Le ministre allemand des Affaires étrangères, Frank-Walter Steinmeier, a annoncé jeudi se rendre mardi prochain en Turquie en soutien à la société civile, un premier déplacement depuis le putsch manqué de juillet sur fond de tensions multiples entre les deux pays.
M. Steinmeier a aussi présenté une série de mesures pour "renforcer la société civile" turque, lors d'un débat devant la chambre basse du Parlement allemand consacré à la situation en Turquie.
"Lorsque la société civile est menacée dans son existence, alors c'est la démocratie qui est menacée.

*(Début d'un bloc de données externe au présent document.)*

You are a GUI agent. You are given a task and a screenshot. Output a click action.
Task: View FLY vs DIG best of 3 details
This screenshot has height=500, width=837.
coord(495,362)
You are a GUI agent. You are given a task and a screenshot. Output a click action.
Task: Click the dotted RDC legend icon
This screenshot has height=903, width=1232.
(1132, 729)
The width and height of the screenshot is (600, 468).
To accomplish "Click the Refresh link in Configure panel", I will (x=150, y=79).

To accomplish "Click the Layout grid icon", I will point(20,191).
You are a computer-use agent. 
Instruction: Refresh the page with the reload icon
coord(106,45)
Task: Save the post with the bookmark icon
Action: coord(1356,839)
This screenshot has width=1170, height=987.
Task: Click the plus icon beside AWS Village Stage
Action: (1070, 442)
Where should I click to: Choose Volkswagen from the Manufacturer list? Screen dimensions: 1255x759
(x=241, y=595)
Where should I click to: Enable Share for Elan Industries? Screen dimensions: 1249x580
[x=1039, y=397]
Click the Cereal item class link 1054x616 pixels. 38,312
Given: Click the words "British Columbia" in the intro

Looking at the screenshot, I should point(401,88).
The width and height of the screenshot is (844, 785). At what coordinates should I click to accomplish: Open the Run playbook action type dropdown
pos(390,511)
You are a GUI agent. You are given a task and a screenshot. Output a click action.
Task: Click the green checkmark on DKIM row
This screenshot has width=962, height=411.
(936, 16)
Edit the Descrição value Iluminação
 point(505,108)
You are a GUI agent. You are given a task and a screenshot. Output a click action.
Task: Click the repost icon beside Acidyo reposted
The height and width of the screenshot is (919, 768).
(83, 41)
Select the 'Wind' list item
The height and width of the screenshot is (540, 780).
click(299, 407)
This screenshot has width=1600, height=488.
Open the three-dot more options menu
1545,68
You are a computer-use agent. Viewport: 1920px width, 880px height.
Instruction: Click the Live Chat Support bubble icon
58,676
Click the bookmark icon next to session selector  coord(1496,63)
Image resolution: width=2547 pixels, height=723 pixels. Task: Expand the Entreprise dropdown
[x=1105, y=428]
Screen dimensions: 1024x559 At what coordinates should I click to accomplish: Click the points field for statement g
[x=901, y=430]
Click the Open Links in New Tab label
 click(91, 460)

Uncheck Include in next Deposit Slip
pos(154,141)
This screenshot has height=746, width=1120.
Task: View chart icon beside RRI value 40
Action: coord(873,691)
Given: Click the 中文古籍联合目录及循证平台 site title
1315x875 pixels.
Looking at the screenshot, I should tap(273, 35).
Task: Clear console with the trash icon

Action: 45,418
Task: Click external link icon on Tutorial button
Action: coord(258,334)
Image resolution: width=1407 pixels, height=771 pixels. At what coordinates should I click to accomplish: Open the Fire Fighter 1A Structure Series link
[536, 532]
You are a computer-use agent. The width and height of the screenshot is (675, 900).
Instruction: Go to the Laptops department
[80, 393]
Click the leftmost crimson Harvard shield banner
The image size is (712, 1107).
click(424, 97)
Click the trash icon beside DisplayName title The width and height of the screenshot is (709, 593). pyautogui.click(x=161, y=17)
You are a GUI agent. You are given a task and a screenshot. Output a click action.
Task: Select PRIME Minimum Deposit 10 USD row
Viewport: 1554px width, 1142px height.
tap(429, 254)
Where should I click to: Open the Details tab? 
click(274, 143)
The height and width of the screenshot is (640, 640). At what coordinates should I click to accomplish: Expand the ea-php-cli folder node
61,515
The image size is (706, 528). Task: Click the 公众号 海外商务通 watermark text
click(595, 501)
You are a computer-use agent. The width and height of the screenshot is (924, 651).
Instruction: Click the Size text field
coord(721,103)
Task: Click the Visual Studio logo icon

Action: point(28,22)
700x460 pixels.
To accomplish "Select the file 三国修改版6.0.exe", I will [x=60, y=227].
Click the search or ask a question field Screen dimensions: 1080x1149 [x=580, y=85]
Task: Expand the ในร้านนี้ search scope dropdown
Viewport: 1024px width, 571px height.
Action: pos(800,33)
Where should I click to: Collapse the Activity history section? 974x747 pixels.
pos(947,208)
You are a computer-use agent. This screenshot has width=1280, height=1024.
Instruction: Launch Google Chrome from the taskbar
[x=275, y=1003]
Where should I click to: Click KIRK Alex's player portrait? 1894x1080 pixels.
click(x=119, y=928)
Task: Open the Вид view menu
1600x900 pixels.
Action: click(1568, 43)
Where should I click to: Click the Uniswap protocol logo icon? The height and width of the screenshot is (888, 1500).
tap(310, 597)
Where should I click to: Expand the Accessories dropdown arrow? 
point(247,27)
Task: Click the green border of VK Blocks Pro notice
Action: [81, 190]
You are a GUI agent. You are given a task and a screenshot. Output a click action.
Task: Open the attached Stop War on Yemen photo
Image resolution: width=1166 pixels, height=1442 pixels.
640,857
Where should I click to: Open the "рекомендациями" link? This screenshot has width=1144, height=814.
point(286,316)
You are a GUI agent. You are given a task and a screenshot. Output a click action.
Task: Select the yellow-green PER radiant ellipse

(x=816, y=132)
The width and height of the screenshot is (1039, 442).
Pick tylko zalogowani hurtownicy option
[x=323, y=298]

C'est tout simplement notre expérience", a-t-il déclaré face aux députés.
"Nous, Allemands, savons à quel point les espaces de liberté garantis par l'Etat de droit pour le journalisme, la culture et la science sont importants", a ajouté le ministre.
Il s'agit notamment d'accueillir en Allemagne les journalistes, scientifiques et artistes qui "ne peuvent plus travailler en Turquie" en raison des purges orchestrées par Ankara depuis juillet, a expliqué le chef de la diplomatie allemande.
Le ministre social-démocrate entend également renforcer "les échanges entre jeunes" Allemands et Turcs, ouvrir "des espaces pour la société civile" en Turquie et soutenir "divers projets de journalisme en ligne".
Cette annonce intervient quelques jours après la convocation par M.Steinmeier du chargé d'affaires turc en Allemagne, assortie d'un avertissement à Ankara contre la tentation de "museler l'opposition" à la suite des arrestations de dirigeants et députés du principal parti prokurde.
Mercredi dernier, la chancelière allemande Angela Merkel avait de son côté qualifié d'"alarmantes" les mesures prises contre les médias turcs après l'arrestation de journalistes du quotidien d'opposition Cumhuriyet.
Le président turc Recep Tayyip Erdogan avait répliqué le lendemain en affirmant que Berlin refusait d'extrader des putschistes présumés depuis le coup d'Etat manqué de juillet.